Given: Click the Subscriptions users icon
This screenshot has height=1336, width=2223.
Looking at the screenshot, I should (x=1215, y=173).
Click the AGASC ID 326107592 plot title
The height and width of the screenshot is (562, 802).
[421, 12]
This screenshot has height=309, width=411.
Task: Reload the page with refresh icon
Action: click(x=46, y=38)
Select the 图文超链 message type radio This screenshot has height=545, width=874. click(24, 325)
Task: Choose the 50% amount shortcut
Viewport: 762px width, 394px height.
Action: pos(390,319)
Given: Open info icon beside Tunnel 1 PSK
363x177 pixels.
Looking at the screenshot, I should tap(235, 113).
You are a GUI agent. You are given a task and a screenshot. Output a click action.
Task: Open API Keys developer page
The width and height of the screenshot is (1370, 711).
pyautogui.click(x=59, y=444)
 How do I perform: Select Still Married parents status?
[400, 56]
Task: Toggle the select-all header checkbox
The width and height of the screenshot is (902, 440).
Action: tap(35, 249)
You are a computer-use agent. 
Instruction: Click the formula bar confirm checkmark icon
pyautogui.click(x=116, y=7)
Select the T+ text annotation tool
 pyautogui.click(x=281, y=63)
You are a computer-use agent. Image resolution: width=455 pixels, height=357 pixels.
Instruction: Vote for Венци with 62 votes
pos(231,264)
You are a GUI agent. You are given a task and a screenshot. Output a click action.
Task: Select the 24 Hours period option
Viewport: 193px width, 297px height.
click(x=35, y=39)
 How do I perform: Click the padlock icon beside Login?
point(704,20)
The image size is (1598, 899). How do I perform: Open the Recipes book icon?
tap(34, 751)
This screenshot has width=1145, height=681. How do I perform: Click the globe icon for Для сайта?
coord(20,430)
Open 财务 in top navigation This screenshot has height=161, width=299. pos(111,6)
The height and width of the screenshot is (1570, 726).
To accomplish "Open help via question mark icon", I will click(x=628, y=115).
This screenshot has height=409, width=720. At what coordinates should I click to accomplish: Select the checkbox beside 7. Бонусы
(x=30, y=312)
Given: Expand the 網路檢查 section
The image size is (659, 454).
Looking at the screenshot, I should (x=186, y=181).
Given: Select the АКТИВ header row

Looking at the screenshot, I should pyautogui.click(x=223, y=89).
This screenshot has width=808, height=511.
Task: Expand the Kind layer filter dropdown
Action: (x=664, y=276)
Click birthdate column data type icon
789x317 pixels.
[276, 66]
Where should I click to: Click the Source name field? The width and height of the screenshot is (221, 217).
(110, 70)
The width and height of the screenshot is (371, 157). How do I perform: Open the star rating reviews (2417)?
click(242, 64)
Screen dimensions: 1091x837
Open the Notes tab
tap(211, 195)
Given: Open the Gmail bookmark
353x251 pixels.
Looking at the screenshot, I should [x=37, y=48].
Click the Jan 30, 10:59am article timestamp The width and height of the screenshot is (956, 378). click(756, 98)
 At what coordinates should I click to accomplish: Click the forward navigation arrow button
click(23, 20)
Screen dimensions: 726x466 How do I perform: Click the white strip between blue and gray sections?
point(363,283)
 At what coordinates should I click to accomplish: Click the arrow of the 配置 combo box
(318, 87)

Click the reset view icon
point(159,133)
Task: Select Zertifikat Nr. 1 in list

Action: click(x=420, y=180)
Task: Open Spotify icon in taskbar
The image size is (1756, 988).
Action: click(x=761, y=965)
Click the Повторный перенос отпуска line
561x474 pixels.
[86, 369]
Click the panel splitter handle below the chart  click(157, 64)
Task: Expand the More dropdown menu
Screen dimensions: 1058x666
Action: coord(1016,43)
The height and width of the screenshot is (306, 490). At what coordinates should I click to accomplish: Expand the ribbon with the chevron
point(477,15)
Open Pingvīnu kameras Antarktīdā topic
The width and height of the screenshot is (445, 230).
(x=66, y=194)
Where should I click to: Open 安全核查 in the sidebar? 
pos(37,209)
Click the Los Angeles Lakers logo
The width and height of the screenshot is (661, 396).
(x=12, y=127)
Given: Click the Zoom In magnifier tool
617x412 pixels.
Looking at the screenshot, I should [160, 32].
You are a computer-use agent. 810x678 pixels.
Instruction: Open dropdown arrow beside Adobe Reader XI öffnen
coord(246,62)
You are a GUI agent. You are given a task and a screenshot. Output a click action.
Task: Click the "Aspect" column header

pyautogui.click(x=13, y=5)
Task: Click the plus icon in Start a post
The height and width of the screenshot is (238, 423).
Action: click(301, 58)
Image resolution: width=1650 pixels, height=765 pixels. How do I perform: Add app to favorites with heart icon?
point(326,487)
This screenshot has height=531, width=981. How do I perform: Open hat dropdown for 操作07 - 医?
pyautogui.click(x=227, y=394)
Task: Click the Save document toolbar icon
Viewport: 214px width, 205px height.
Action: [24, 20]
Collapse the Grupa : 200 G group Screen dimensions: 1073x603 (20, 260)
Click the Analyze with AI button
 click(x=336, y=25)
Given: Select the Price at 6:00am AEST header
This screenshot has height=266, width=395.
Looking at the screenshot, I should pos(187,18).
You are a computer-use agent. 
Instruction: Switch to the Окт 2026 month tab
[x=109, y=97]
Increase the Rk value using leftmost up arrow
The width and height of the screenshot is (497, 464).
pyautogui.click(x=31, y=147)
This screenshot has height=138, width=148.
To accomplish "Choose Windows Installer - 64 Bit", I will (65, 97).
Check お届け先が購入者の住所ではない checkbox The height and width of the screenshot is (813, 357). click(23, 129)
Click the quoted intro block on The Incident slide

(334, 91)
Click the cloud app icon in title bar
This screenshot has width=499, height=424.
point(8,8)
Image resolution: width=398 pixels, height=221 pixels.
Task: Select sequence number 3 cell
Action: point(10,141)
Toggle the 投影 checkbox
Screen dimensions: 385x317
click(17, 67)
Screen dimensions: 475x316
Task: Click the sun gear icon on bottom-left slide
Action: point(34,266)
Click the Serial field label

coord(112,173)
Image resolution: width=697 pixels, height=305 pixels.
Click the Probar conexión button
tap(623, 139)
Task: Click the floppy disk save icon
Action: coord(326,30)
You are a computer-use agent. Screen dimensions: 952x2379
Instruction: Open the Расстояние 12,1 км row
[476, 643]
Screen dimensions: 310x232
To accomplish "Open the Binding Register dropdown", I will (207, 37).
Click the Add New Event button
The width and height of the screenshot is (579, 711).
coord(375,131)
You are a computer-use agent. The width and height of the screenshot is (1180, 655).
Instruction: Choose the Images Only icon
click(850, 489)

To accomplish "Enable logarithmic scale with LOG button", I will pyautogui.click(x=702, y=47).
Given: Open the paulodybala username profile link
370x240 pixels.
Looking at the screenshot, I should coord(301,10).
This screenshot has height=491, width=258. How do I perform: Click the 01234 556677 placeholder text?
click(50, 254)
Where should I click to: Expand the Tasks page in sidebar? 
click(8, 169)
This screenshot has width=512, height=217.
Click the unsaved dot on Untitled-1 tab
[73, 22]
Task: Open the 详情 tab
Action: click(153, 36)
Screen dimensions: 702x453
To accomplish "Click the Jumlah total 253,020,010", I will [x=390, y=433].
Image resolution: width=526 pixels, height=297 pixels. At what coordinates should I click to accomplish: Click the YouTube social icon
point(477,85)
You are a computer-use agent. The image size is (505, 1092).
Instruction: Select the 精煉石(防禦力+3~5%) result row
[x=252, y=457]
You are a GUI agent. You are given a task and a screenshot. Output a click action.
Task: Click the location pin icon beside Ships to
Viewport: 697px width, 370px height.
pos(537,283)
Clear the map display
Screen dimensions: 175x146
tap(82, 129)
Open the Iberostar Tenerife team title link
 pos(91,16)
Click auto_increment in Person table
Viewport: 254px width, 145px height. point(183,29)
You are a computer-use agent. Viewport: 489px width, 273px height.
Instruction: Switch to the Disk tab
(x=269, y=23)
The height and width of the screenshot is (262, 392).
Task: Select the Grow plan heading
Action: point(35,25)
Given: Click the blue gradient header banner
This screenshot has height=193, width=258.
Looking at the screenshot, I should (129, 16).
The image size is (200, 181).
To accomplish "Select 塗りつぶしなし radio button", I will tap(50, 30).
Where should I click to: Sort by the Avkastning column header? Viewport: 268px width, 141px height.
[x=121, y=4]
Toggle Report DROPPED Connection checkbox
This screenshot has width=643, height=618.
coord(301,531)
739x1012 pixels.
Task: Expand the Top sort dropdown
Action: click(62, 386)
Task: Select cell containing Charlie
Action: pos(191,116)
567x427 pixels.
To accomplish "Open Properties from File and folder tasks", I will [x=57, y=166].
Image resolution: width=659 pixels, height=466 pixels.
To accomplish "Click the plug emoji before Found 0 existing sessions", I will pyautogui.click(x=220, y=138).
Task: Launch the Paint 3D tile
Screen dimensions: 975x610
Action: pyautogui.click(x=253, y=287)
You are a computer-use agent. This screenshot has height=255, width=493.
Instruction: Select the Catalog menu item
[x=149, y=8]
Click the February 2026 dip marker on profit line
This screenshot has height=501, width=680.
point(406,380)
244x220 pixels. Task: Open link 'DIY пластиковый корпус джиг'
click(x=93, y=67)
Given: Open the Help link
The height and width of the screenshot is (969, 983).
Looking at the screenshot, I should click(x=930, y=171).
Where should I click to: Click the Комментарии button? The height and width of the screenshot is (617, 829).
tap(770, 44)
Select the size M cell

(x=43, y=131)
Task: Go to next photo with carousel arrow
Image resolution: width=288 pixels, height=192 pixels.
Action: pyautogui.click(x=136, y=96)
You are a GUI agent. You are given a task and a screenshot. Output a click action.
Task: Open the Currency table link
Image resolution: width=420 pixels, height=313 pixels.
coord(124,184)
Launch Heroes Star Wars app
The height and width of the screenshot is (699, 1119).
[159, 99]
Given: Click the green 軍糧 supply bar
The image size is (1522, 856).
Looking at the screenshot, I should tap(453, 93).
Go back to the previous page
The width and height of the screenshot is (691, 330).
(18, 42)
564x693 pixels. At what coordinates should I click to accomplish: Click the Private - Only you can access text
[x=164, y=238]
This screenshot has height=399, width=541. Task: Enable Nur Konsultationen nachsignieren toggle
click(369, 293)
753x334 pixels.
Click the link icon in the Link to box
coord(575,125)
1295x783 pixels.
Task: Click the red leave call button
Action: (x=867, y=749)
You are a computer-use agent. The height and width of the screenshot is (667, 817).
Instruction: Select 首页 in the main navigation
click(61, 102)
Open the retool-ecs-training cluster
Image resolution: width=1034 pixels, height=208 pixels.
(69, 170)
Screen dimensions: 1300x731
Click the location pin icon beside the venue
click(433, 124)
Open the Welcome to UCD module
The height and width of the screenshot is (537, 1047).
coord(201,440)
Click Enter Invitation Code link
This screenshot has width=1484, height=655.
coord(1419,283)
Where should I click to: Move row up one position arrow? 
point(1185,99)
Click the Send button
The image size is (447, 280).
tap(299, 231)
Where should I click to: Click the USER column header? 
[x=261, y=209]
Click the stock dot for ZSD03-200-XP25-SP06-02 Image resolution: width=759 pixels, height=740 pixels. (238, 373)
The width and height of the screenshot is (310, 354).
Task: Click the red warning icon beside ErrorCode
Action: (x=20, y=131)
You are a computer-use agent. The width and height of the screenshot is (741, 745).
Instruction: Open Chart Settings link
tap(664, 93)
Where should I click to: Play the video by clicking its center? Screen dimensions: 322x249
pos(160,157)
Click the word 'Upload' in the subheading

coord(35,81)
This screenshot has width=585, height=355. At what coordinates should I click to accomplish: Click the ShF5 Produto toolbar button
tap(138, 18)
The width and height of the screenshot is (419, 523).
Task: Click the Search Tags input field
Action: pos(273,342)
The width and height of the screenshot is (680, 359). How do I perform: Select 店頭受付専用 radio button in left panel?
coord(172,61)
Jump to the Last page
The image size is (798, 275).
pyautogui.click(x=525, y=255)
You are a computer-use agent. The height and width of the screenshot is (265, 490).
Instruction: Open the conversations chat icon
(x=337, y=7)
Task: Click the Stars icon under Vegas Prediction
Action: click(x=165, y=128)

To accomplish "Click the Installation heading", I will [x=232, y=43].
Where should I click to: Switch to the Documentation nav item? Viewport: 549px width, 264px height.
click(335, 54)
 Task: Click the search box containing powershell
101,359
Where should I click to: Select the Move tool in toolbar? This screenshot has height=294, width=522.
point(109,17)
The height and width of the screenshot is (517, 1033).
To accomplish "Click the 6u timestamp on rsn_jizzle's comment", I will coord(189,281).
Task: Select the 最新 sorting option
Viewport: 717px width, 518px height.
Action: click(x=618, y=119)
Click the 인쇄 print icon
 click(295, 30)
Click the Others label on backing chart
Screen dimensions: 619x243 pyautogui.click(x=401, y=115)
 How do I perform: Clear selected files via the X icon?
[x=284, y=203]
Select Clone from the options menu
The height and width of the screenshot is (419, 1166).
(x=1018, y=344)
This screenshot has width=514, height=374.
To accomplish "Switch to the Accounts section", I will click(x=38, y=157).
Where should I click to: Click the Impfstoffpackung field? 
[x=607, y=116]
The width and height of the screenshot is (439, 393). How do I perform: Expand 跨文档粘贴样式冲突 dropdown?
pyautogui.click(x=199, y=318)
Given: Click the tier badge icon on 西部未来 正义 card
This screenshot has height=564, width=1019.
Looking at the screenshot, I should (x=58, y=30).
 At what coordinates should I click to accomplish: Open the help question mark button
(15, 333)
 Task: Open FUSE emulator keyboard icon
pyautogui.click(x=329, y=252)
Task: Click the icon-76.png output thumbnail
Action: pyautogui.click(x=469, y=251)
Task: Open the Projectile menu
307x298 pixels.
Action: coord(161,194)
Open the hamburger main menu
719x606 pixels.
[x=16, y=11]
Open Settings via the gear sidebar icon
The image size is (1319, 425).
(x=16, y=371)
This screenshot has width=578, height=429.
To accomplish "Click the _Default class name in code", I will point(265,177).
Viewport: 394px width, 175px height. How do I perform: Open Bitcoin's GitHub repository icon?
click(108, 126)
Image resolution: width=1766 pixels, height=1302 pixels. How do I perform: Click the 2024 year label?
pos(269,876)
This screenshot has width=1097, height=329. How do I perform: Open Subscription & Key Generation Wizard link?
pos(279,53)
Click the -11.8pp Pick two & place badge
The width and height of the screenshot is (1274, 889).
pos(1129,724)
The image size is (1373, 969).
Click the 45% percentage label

Exercise description
A copy of each line in the data above that holds the string "from" is needed.

Answer to the exercise
To accomplish "Open Properties from File and folder tasks", I will [x=57, y=166].
Select Clone from the options menu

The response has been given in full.